Aiforia's product portfolio expands with new CE-IVD approved solution for breast cancer diagnostics

Translation: Original published in Finnish on 6/24/2025 at 1:41 pm EEST.

Aiforia announced a new CE-IVD marking for its clinical AI solution for breast cancer classification. According to the company, the approved AI solution automates breast cancer classification by supporting pathologists with five separate AI models. The solution accurately identifies invasive carcinoma and ductal carcinoma in situ variant (DCIS). In addition, it identifies and objectively counts the number of mitoses, tubule formation, and nuclear atypia according to the Nottingham classification system. Prior to the now approved solution, Aiforia already had four models supporting breast cancer diagnostics (KI-67, ER and PR cells, HER-2 classification).

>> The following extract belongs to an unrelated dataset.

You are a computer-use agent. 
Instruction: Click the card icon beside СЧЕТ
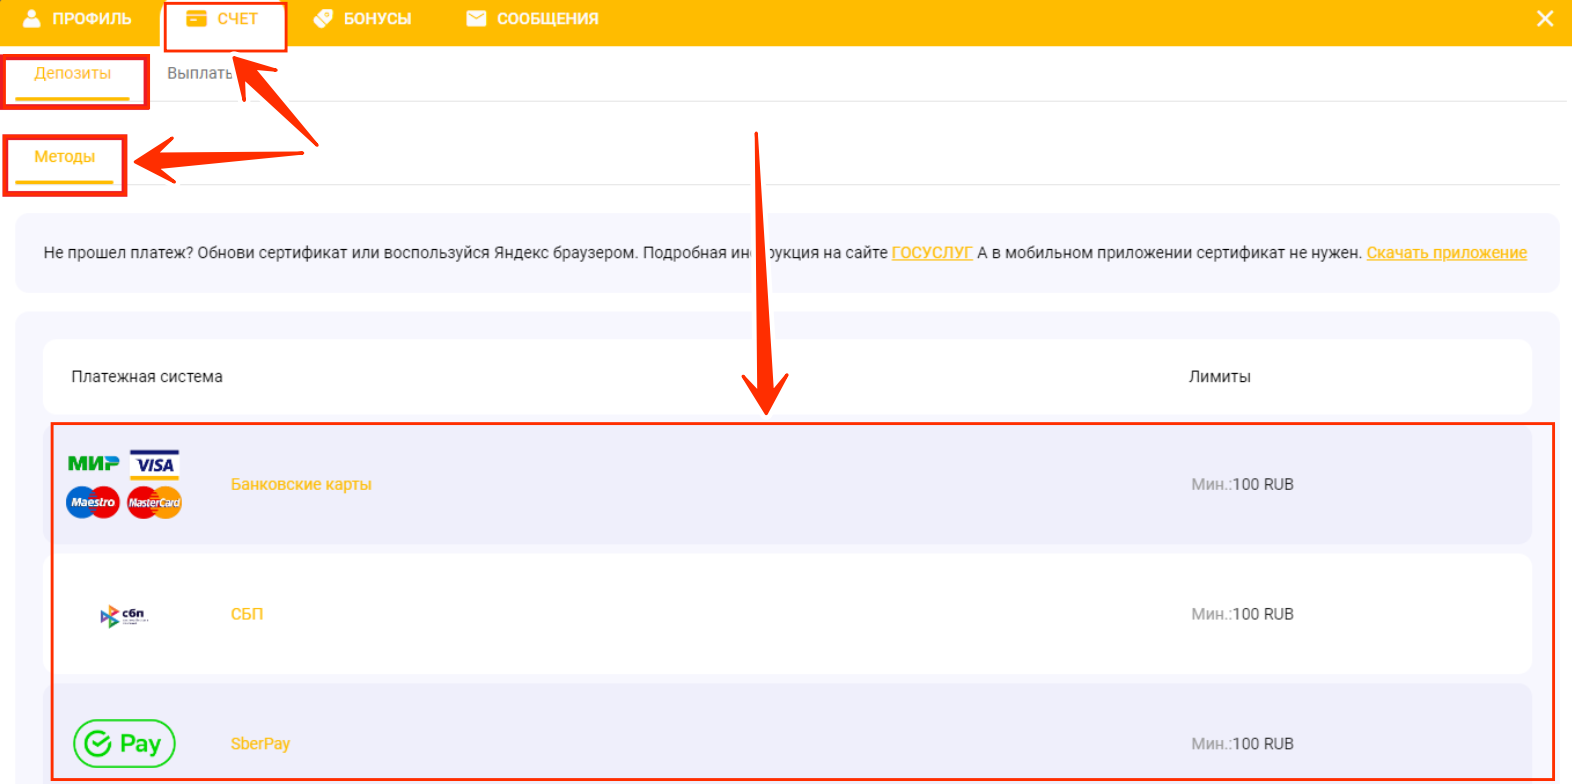coord(197,18)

This solution is Aiforia's ninth to receive CE-IVD approval in Europe. However, unlike previous approvals, the solution includes five separate AI models, so the approval significantly expands the company's product portfolio (8 models + 1 viewer -> 13 models + 1 viewer). The approval increases the potential scale of the company's new customer agreements and also enables larger expansions for existing customers. The release supports our view that the company's revenue growth will accelerate during the current year, as well as supporting the company's competitive position in a rapidly emerging market.